── Text to read ──
Hardware Raid

3ware Replacing A Degraded Drive With tw_cli

Repairing a RAID can be a frightening task if you aren’t comfortable in what you are doing. It also can be difficult to find a reliable, clear, and straight forward article about how the process is done. Working as a technician in a Data Center we are replacing drives in RAID arrays regularly. This is why I have written this article to provide you with a very simple broken down version of the commands you will need to know to replace a failed drive in the RAID and how you use them to complete this task.

tw_cli info

 

This command will show you controller information for the box.

 

Ctl   Model        (V)Ports  Drives   Units   NotOpt  RRate   VRate  BBU
------------------------------------------------------------------------
c0    9690SA-4I    4         4          1       0       1       1     -

tw_cli info c0

 

This command will show you the array information(unit) and will show you a list of all the hard drives that are connected to that controller. (You will notice that the previous command listed will give you the controller number)

 

Unit  UnitType  Status         %RCmpl  %V/I/M  Stripe  Size(GB)  Cache  AVrfy
------------------------------------------------------------------------------
u0    RAID-10   OK             -       -       256K    549.459   RiW    OFF
 
 
VPort Status         Unit Size      Type  Phy Encl-Slot    Model
------------------------------------------------------------------------------
p0    OK             u0   279.39 GB SAS   0   -            SEAGATE ST3300657SS
p1    OK             u0   279.39 GB SAS   1   -            SEAGATE ST3300657SS
p2    OK             u0   279.39 GB SAS   2   -            SEAGATE ST3300657SS
p3    OK             u0   279.39 GB SAS   3   -            SEAGATE ST3300657SS
 

 

tw_cli info c0

 

Using this command when a hard drive in the array is degraded will give us the information we will need to proceed. It will show us which member of the array is currently in need of being replaced.
───
── Dataset rows ──
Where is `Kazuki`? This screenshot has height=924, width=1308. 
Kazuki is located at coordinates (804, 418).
───
── Dataset rows ──
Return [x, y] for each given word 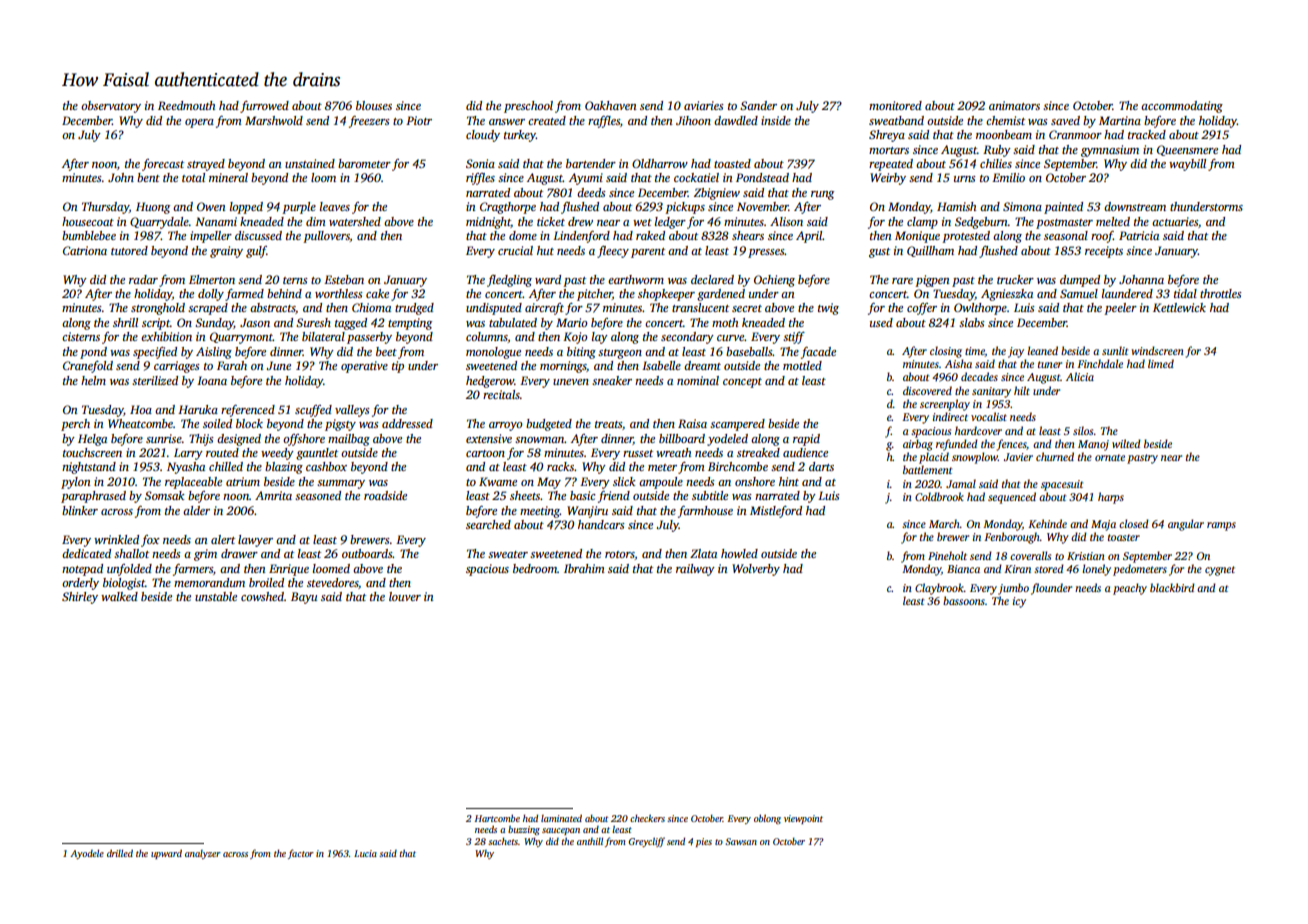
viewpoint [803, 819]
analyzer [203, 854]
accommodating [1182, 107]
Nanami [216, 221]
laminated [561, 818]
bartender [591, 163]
───
__List of tasks__.
• A. From the 3ware RAID article, extract the stretch from "Repairing a RAID" through "for the box.".
• B. In the 3ware RAID article, what RAID type is unit u0 shown as?
• C. Carry on the 3ware RAID article past its final sentence.

__Per-task outputs__.
• A.
Repairing a RAID can be a frightening task if you aren’t comfortable in what you are doing. It also can be difficult to find a reliable, clear, and straight forward article about how the process is done. Working as a technician in a Data Center we are replacing drives in RAID arrays regularly. This is why I have written this article to provide you with a very simple broken down version of the commands you will need to know to replace a failed drive in the RAID and how you use them to complete this task.

tw_cli info

 

This command will show you controller information for the box.

• B. RAID-10

• C.
 

Unit  UnitType  Status         %RCmpl  %V/I/M  Stripe  Size(GB)  Cache  AVrfy
------------------------------------------------------------------------------
u0    RAID-10   DEGRADED       -       -       256K    549.459   RiW    OFF
 
 
VPort Status         Unit Size      Type  Phy Encl-Slot    Model
------------------------------------------------------------------------------
p0    OK             u0   279.39 GB SAS   0   -            SEAGATE ST3300657SS
p1    OK             u0   279.39 GB SAS   1   -            SEAGATE ST3300657SS
p2    DEGRADED       u0   279.39 GB SAS   2   -            SEAGATE ST3300657SS
p3    OK             u0   279.39 GB SAS   3   -            SEAGATE ST3300657SS

 

Notice that it specifically says degraded in the status for the disk labelled as “p2” this is the drive we will want to remove.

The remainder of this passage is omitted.